WORLD
The United Nations says more than 5,000 people have been killed in a crackdown on protests which broke out in March.
Syria's military has withdrawn from residential areas and is on the outskirts of the country's cities, but gunfire continues and snipers are still a threat, Arab League Secretary General Nabil Elaraby said on Monday.
The United Nations says more than 5,000 people have been killed in a crackdown on protests which broke out against President Bashar al-Assad in March. Syrian authorities say armed groups have killed 2,000 security forces personnel.
"The latest telephone report said there is gunfire from different places, which makes it hard to say who is shooting who," said Elaraby. "Gunfire should be stopped and there are snipers."
"We call upon the Syrian government to fully commit to what it promised," he said. Elaraby was speaking in Cairo a week after Arab League monitors arrived in Syria to check compliance with a peace plan which calls for Assad to withdraw troops and tanks from the streets, release detainees and talk to his opponents.
Many Syrian opposition activists are sceptical that the mission can put real pressure on Assad to halt the violence. Elaraby said the League would report on the monitors' first week of work and decide if more were needed. He said 70 monitors were currently working in six cities, and 30 others would arrive soon.

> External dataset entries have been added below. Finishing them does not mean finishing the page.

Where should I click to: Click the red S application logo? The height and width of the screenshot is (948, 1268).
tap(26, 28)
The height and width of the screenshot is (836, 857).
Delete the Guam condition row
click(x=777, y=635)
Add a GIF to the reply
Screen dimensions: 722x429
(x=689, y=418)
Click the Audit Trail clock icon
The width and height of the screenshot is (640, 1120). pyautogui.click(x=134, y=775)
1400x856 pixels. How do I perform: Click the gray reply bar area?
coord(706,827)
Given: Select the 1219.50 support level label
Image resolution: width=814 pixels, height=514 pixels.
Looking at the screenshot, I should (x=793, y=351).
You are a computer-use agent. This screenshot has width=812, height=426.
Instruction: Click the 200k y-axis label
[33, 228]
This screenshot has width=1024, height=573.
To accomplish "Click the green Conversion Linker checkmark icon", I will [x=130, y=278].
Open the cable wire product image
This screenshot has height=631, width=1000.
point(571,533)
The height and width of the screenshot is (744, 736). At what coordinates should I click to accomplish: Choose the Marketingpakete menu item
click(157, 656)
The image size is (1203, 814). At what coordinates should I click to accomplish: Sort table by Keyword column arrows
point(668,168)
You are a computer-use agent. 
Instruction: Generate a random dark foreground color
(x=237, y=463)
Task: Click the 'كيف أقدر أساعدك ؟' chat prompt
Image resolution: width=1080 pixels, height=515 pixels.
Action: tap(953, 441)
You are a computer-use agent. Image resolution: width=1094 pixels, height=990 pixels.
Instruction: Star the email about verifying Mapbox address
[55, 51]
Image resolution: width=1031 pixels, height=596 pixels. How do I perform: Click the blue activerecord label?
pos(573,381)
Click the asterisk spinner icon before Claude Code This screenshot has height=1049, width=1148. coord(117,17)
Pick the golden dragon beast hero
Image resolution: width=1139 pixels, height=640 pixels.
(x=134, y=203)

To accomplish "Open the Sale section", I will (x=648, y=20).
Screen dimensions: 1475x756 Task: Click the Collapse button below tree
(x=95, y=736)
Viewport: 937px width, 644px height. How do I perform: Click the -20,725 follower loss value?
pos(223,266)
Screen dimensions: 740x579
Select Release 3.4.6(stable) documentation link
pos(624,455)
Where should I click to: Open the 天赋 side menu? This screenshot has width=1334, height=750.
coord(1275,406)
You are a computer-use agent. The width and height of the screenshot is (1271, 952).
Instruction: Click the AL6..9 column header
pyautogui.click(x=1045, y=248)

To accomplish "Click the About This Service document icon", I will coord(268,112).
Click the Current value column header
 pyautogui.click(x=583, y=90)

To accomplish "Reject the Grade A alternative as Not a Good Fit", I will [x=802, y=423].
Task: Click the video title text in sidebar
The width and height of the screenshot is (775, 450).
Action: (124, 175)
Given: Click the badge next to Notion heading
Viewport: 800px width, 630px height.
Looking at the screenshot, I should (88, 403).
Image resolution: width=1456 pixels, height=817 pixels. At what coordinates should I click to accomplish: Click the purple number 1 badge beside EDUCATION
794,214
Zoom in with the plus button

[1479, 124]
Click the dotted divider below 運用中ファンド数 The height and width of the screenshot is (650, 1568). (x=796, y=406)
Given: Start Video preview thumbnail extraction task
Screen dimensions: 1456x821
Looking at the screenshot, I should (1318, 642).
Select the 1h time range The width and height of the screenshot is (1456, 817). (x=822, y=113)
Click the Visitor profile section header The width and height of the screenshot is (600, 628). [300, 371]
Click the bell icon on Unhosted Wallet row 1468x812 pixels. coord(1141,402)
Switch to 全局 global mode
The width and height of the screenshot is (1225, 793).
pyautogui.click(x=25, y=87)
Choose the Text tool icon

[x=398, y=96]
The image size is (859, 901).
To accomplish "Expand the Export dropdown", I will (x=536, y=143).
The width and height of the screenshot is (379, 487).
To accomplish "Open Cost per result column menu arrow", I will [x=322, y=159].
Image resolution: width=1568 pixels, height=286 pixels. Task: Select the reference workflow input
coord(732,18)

Those already in the country had achieved the release of 3,484 prisoners in Syria, he said, and the League was asking Syrian opposition groups for names of people thought to have been held in jails so their release could be verified. It was unclear if the number included prisoner releases in the past month announced by the Syrian government.
The government said on Dec. 28 it had freed 755 prisoners. The Arab League mission was also making a difference by getting food supplies into Homs, a hotbed of anti-government protests, and evacuating dead bodies, Elaraby added.
"Give the monitoring mission the chance to prove its presence on the ground," he said. Elaraby defended the record so far of Sudanese General Mohammed al-Dabi, chief of the monitoring contingent. Dabi last week raised fears among opposition groups that the monitoring effort could whitewash the Assad government when he said there was "nothing frightening" happening in Homs.
"There is no doubt that he (Dabi) is a respectable military man and his record, which I saw, does not include anything that would condemn him," Elaraby said. He expected Dabi to return to Cairo by the end if the week and present a report on what was achieved in the first week of monitoring. Arab foreign ministers would then decide if the number of monitors should be increased.